The Avrahamis were paying an overwhelming share of these bills to Feedback, wholly-owned by Orna Avrahami, Holmes noted. However, no claims were made on any of the Feedback policies until the IRS began an audit of the Avrahamis' and their various entities' returns.

Feedback had accumulated a surplus of more than $3.8 million by the end of 2010, $1.7 million of which ended up back in the Avrahamis' bank account. Feedback's surplus also included $720,000 that the Avrahamis' jewelry stores sent down to a Caribbean company for terrorism cover.

"The full $720,000 then flew right back to Feedback after – the Avrahamis argue – it distributed enough risk for the whole plan to constitute insurance as that term is commonly understood," said Holmes.

David Kirkup, CFO and COO of Captive Alternatives, commented: “As anticipated by us, the judge went to lengths to target bad activities and explain why they failed the tests of a true Insurance structure. Thus the Avrahami structure was not deemed to be real insurance and the original tax deduction was denied.”

Kirkup suggested the major issues were poorly drafted and incoherent policy formers, very weak actuarial support for pricing, and targeting $1.2m in premium – rather than looking at the actual risk.

He continued: “The insurance company - a back end pool - was deemed to have $308m in theoretical limits and zero funds to pay claims because all premiums were returned to captive in six months. Terrorism risk was bloated and the only coverage in the third party pool.  The pool was also compared adversely to a real fronting company.

Andrew Barile, CEO of Andrew Barile Consulting, believes the captive in question had specifically been designed as a wealth transfer concept rather than setting up an insurance company.

"Captives can explore reinsuring other microcaptives to create real risk distribution," Barile said. "Pools of captives have existed for years. When I was working for American Re I reinsured General Re who reinsured a pool of captives started by Fred Reiss. Captive owners need to get a better understanding of the risks they are insuring and the feasibility study needs more detail especially in how claims are to be handled or adjusted."

 

Moving forward

While this ruling could have a negative impact on the opinion of microcaptives, various industry executives suggest it provides more guidance to captive owners, and that the industry remains committed to the promotion of captives as a legitimate risk management tool and not something set up solely for tax purposes.

JLTIM’s consulting practice leader and executive vice president Anne Marie Towle believes that 831(b)s are still an attractive option for smaller companies looking to retain their own risk, as long as they are set up the “right way”, with all the right parameters and appropriate tests.

“This ruling finally provides additional clarity for captives organised under Section 831(b),” she says. “As captive insurance professionals, we always seek this added measure of clarity. This ruling provides clear guidance, as the court ruled that Feedback had a poor fact pattern.”

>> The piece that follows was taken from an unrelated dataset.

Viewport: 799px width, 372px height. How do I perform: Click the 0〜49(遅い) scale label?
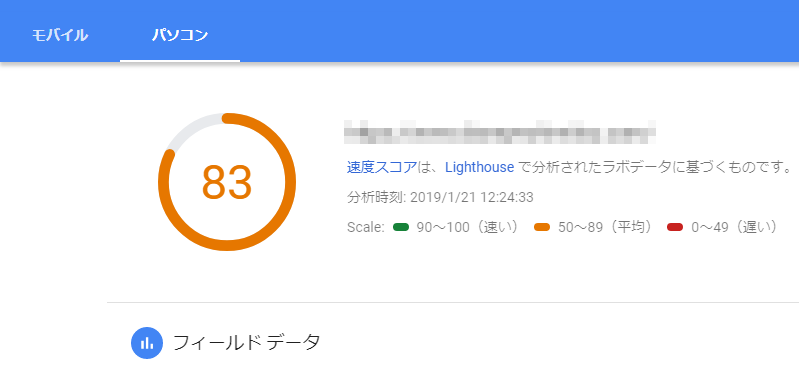[x=734, y=227]
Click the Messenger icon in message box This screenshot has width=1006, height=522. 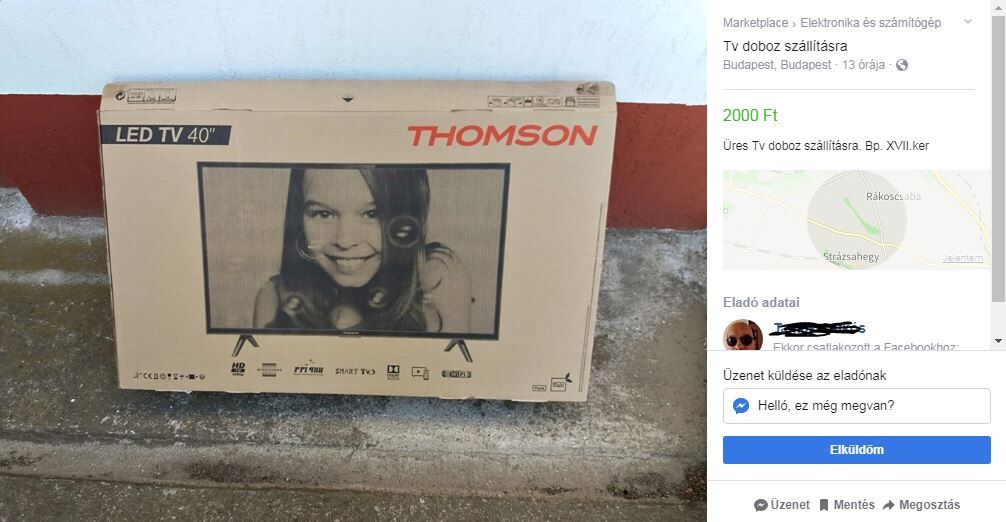741,406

She highlighted that that microcaptive owners who operate their captives for legitimate risk-transfer and follow the best practices – including those managed by JLTIM – are not impacted by this ruling.

“As an industry best practice, we don’t recommend that our clients utilise third-party risk pools to qualify as an insurance company for tax purposes. If any captive owner has concerns, we will be happy to answer their questions,” she continued.

Kirkup also believes this ruling will give guidance, validate the smaller captives and will hopefully allow the risk management industry to focus on growth and bring professional risk management to SMEs.

“For us, it's a validation that each step along the way a captive reinsurance company should comply with the spirit and letter of the safe harbour rules,” says Kirkup. “Paying attention to coverages, forms, underwriting, actuarial rating, fronting, risk reserve funds, claims management, conservative surplus management, and stringent lending rules are all key to creating a thriving and resilient risk management solution.”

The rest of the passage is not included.